Health News Review

I’ve blogged in the past about TV news operations accepting sponsored news deals with local medical centers. In these deals, oftentimes the news only includes perspectives from that sponsoring hospital.

Now, in the first instance I’m aware of, the trend has come to newspapers. The HometownAnnapolis.com website of The Capital newspaper yesterday announced:

Partnership should improve health coverage

Published March 16, 2008
By TOM MARQUARDT

In today’s editions we are experimenting with a new concept that could alarm some readers: Anne Arundel Medical Center, or AAMC, has paid us to provide content for our Health & Fitness page once a month.

Newspapers don’t normally sell access to news pages, and certainly we would not give away content privileges on any other news page. I’m sure County Executive John Leopold would love to have his staff write the stories for the front page, but that’s not going to happen for any price.

But partnering with the hospital on the Health page seemed to make sense. We don’t have a health reporter to write about medical issues and often use stories from syndicated services that quote doctors from other cities.

The local hospital is giving us stories about local physicians and programs it has to offer – in their words, without an effort to balance the copy with comments from other hospitals or from doctors who don’t practice at AAMC.

The stories are written in newspaper style and the hospital staff is responsible for the page’s design. To be open and transparent about the partnership, a disclaimer is clearly displayed at the top of the page.

I’m not entirely comfortable with the arrangement, purely for journalistic reasons. But in the end I think the reader benefits – and that’s my goal.

Instead of generic stories originating from another city, the reader will have local news featuring people they recognize, doctors they use and services that are available to them. The hospital staff is getting to the stories we are not able to write because of other priorities.

Is the page more readable now? You tell me.

Wow. “Partnering” – or being paid by a hospital to provide their news? Actually, he calls it content, not news. Whew. Because we used to call that advertising.

Also a relief – “the stories are written in newspaper style and the hospital staff is responsible for the page’s design.” So they’ll look professional! Just like, or maybe even better than, real news.

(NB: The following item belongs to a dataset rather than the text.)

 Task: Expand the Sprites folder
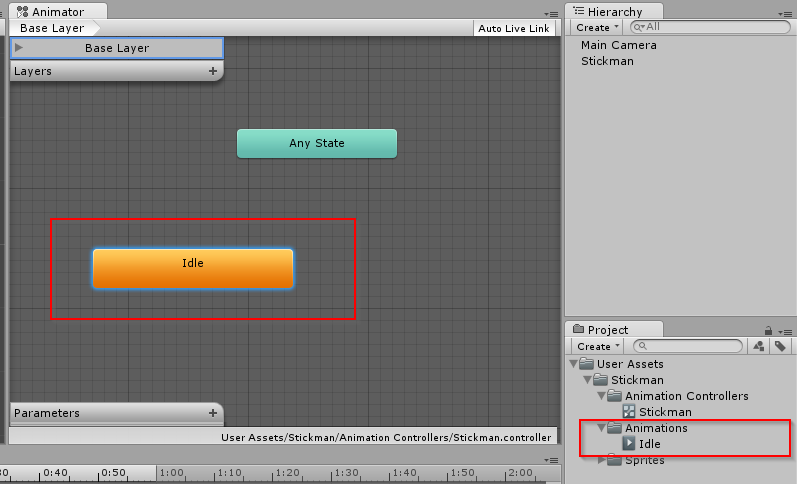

And who cares if we give readers only one side of a story? Maybe a side that is so incomplete it can hurt them? And so what if we don’t disclose the financial conflicts of interest of the doctors who might appear in the stories written and designed by the hospital itself? And so what if there are other opinions or other approaches from other doctors on the other side of town that don’t get covered?

The main thing is: “Is the page more readable now?”

Comments

Ms. Jan posted on March 18, 2008 at 11:22 am

I wonder what the hospital’s competitors think about this. Were they given a chance to become part of this “partnership?” If the competitors submit editorials and letters to the editor about the “partnership,” will they get printed?

Marilyn posted on March 18, 2008 at 3:43 pm

I totally agree with you. This is ridiculous.